The Message

by Simon Whitechapel

Upon whose lock was written Peradventure...

     A.C. Swinburne, “A Cameo” (1866), line 14.

He was lying on the sofa, looking at the big ornithology book Louise had bought him for his birthday, when he noticed that the laminated cover had the impression of writing on it, invisible till it caught the light right. Someone had used the book to write a note on and the pen-nib had left its trace in the cover. The writing was clear, distinct, thirty or forty words, followed by what was looked like a signature, scrawly rather than clear. But he didn’t recognize the alphabet. He tilted the book, letting light slide over the rest of the front cover, over the whole of the back, but that was all he could see. He turned the book back and counted the ghost-words on the front cover. Thirty-six of them and a signature. It must have happened in the shop. Some foreign assistant writing a note, resting the paper on the book, not realizing the words would be captured by the cover, or not caring, because the note was trivial or the alphabet obscure. Georgian or Armenian or Syriac or something like that. No, not Syriac, that went like Arabic and the words seemed to be written left-right. He looked more carefully. Yeah, definitely left-right. He put the book on a table and got up from the sofa to fetch a pen and piece of paper. He’d copy the words down and find out what the alphabet was, what language they were written in. A little mystery to solve.

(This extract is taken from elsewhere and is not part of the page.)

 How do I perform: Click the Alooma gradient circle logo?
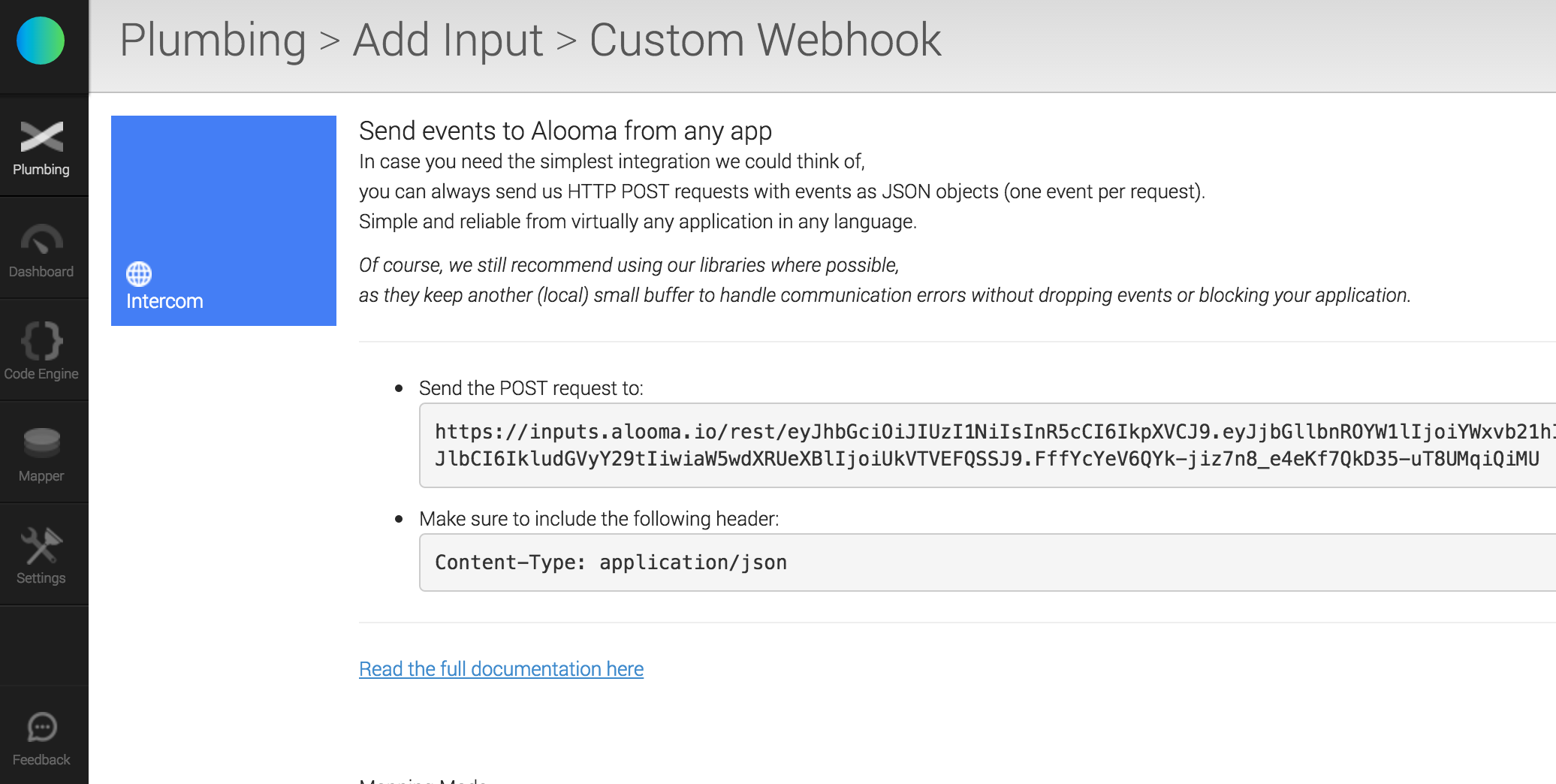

The next day, when he was in the university library returning a couple of books, he took the piece of paper from his wallet and went to solve his little mystery. “It’s Arabic, isn’t it?” Louise had said without much interest when he’d shown her the paper. He hadn’t bothered explaining about writing direction. It wasn’t the sort of thing that interested her. A good book on alphabets, writing systems, that’s what he needed now. He looked at the library map near the photocopiers. Linguistics was on the third floor, so he took the lift. A new one had been installed since he last used it, with a dark red carpet and shiny metal ceiling and walls, dimpled so that his four reflections were wavery and imprecise. The buttons had a new lay-out too, arranged in a circle, not vertically, and they weren’t numbered, just had red dots. He pressed the button with three dots arranged in an inverted triangle. It reminded him of a face. An owl’s face. Two eyes and a gaping mouth. The doors closed silently, cutting him off from the bustle of the ground floor, then opened again a couple of seconds later on the shelves of the third floor, though the lift hadn’t seemed to move at all. Very smooth operation. He got out and crossed to the nearest set of shelves to see what class-marks its books had. 368.12 was on the first spine he looked at, but the book itself wasn’t labeled in English. Nor were its neighbors on left and right, above and below. He looked at the piece of paper in his hand, then back at the books. It was the same alphabet. Strange coincidence. But this must be a foreign language section, logical enough on the floor that contained linguistics.

But when he walked further on, he found more of the floor was devoted to books in the alphabet he had copied onto his piece of paper. Hundreds of books, thousands, too many for a language that must be fairly obscure. He reached the 400s, the linguistics section, without seeing any books in English. Had he made a mistake, come to the wrong floor? But why would a whole floor be devoted to books in a foreign language? And it did seem to be the whole floor: he walked on to the 500s and still he saw nothing in English. Maybe the university was taking in a lot of students from one of those Central Asian countries with lots of oil and had decided to devote a floor to them. Uzbekistan or somewhere like that. He pulled one of the books out from the nearest shelf, 516.13, and opened it, hoping to find some clue inside as to what the language was. Maybe the publication details were given in English or Russian, to help outside libraries catalog it. But no, there wasn’t anything when he looked at the front and back of the book. He fanned through the rest, complicated geometrical shapes jumping at his eyes as the pages flickered past. He stopped fanning and looked at one of the shapes more carefully. He thought it was a polyhedron, a hybrid one, its dozens of facets bristling with spikes like a surreal diatom or pollen-grain. He put the book back into its space and walked back to the lift. He pushed the floor button and the doors opened immediately, as though the lift hadn’t been called by anyone else while he was on the third floor. He walked inside and now all the buttons had three red dots on them, like the eyes and gaping mouth of an owl. He swore and pressed one of them, the one that had been in the same position as the ground floor button when he first entered the lift. The doors closed, then opened again a couple of seconds later on shelves of waiting books.